Who is Christiane Taubira?
Christiane Taubira was born on February 2nd, 1952 in Cayenne, in French Guiana, one of the French overseas territories (Territoires d’Outre-mer, or TOM). She has been an MP of the Assemblée Nationale (the French National Assembly) for the French Guiana from 1993 to 2012 and an MP of the European Parliament from 1994 to 1999. She has also served as France’s Minister of Justice (Garde des Sceaux) from 2012 to 2016 during François Hollande’s presidency.
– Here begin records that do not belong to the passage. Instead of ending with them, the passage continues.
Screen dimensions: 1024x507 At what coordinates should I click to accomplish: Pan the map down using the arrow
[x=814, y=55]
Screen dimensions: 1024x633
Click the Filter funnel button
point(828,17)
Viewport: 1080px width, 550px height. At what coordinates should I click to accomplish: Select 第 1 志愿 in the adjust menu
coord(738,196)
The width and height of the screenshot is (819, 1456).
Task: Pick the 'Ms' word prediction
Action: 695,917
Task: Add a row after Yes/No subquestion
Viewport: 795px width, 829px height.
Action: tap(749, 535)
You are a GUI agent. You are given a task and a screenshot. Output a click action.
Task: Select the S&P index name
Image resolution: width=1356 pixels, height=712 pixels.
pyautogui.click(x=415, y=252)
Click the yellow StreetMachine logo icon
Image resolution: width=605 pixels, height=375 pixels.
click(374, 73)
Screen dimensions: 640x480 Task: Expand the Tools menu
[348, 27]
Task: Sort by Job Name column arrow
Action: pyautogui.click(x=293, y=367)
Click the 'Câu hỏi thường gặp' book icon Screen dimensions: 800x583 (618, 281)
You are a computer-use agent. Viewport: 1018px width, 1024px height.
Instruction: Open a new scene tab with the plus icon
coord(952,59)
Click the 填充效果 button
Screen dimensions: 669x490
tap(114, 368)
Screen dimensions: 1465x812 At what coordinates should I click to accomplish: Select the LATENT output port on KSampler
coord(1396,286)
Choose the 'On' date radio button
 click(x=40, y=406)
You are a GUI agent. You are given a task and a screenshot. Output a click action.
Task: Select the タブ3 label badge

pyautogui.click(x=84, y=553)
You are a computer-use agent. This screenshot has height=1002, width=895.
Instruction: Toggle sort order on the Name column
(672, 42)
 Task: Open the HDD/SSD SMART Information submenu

Her contribution to French politics and its humanitarian impact
Christiane Taubira played a pivotal role in the adoption of the May 21st 2001 law that recognized the Atlantic slave trade and slavery as a crime against humanity. She is also known and appreciated for introducing, as the Minister of Justice in 2013, the law that legalized same-sex marriage in France usually referred to as “Loi Taubira” (the law of Taubira) or “Mariage pour Tous” (Marriage for All).
As a woman of color in office in such a prominent ministry as the Ministry of Justice, Taubira has been a victim of racist rhetoric and hate comments. One of the most characteristic incidents was when the right-wing weekly Minute published a photo of Christiane Taubira under the caption “Clever as a monkey, Taubira finds the banana”, which was condemned by the United Nations Commissioner for Human Rights.
These days, only some months away from the presidential elections of France in April, with the conservative candidate of the Republicans Valérie Pécresse and the extreme right candidates Marine Le Pen and Éric Zemmour gaining ground, we are only intrigued to see how the addition of a personality like Taubira in the electoral arena will affect the polls as well as how she will realize her vision of uniting the fragmented Left until April. The elections’ outcome, even that of the first round, will be indicative of whether France is actually ready for a progressive female President of color, and what awaits the country the next day…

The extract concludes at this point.